Please go line by line through the material and copy each one containing the word "agent".

:: Provided data

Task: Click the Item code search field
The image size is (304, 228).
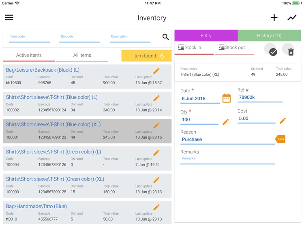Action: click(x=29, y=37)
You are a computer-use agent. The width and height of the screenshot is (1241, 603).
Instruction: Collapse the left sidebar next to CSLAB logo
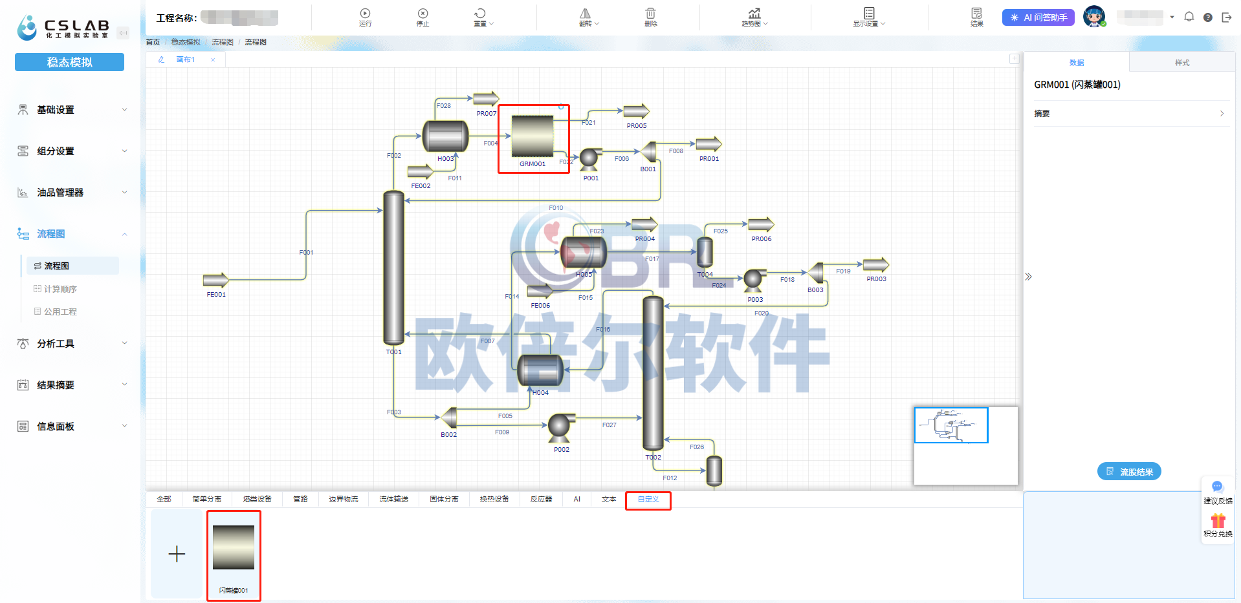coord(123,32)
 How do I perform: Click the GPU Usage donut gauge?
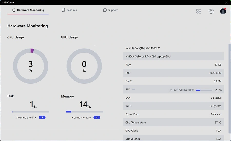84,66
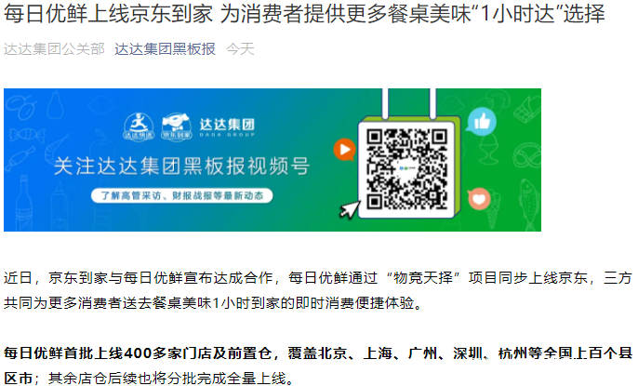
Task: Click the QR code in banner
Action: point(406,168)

::::
:: Provided data

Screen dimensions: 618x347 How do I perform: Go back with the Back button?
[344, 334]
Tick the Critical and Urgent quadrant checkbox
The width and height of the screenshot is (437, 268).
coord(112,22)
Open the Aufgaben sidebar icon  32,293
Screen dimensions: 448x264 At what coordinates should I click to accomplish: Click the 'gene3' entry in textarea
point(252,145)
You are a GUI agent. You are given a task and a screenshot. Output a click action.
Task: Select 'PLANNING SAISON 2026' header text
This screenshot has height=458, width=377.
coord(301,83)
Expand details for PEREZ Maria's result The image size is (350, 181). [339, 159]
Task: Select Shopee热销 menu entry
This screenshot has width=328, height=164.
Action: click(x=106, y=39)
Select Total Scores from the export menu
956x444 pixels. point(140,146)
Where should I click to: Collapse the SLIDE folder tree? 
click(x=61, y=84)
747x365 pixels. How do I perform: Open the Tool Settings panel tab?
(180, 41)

::::

Solution for this exercise:
You are a computer-use agent. The width and height of the screenshot is (1241, 603).
You are a GUI agent. You are given a task and a screenshot. Output a click action.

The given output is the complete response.